- Supreme Court of the United States

Argued February 22, 2005 Decided October 5, 2005
- Full case name: Brian Schaffer ex rel. v. Superintendent Jerry Weast
- Citations: 546 U.S. 49 (more)

Holding
- The parents/guardians have the burden of proof regarding disputes over a child's education under IDEA.

Court membership
- Chief Justice John Roberts Associate Justices John P. Stevens · Sandra Day O'Connor Antonin Scalia · Anthony Kennedy David Souter · Clarence Thomas Ruth Bader Ginsburg · Stephen Breyer

Case opinions
- Majority: O'Connor, joined by Kennedy, Scalia, Souter, Thomas
- Concurrence: Stevens
- Dissent: Ginsburg
- Dissent: Breyer
- Roberts took no part in the consideration or decision of the case.

Laws applied
- Individuals with Disabilities Education Act

= Schaffer v.

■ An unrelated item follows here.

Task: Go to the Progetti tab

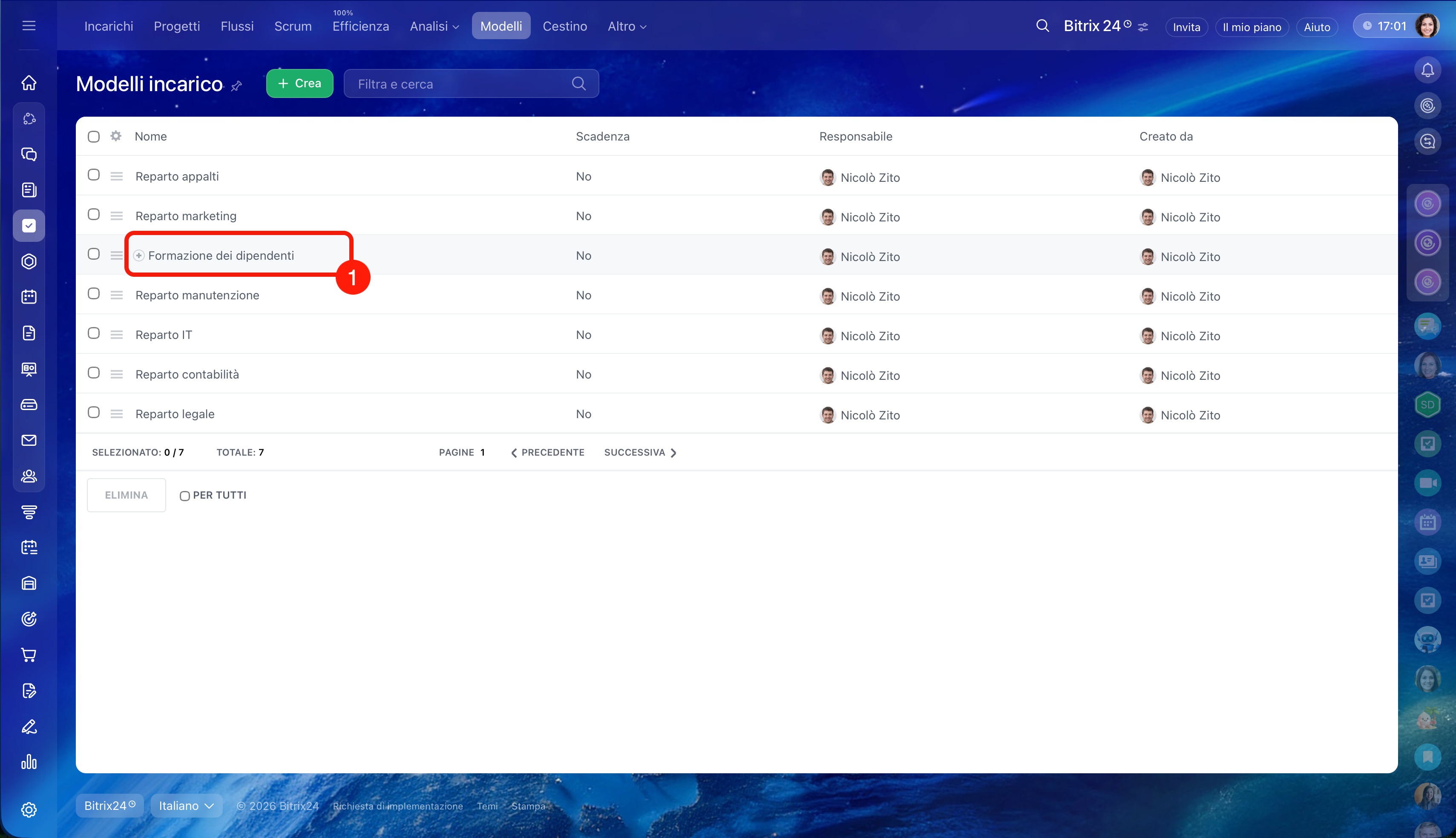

Weast =

2005 Supreme Court case

Schaffer v. Weast, 546 U.S. 49 (2005), is a Supreme Court case that determined that the burden of proof belonged to whoever challenged an Individualized Education Program (IEP). Schaffer v. Weast revised the Individuals with Disabilities Education Act (IDEA) which had introduced IEPs as a method of ensuring an individual and effective education for disabled students. Prior to Schaffer v. Weast, when any party challenged an IEP, the burden of proof was almost always placed on the respective school system.

== Question Raised ==
Who is assigned the burden of proof if parents or a school system decide to legally challenge an IEP?

== Decision ==
On November 14, 2005, the Supreme Court issued a 6-2 ruling in favor of Weast. After the case, Justice O’Connor stated that  “If parents believe their child's IEP is inappropriate, they may request an "impartial due process hearing." §1415(f). The Act is silent, however, as to which party bears the burden of persuasion at such a hearing. We hold that the burden lies, as it typically does, on the party seeking relief.”

== Background ==
Jocelyn and Martin Schaffer, parents of Brian Schaffer, sued superintendent Jerry Weast and the Montgomery County Public Schools, because the Schaffer's claimed that their child was not receiving the fair and adequate education that is afforded to all students with disabilities in the United States under the Individuals with Disabilities Education Act (I.D.E.A.). The Schaffer family claimed that the Individualized Education Program (I.E.P.) that was created specifically for Brian – who has learning disabilities and speech impairments – was not working in the best interest of their child.

The district court that heard the case presented by the Schaffer family, held that the Schaffer family was in the right and the school district needed to rectify the situation of providing the supports needed the ensure Brian received a fair and adequate education. When the Fourth Circuit court took the case on appeal, it ruled that the lower court (district court) had mistakenly put the burden of proof on the school system – to prove the student received an adequate and fair education – and that whoever claimed the education plan of the student was not working had to prove so.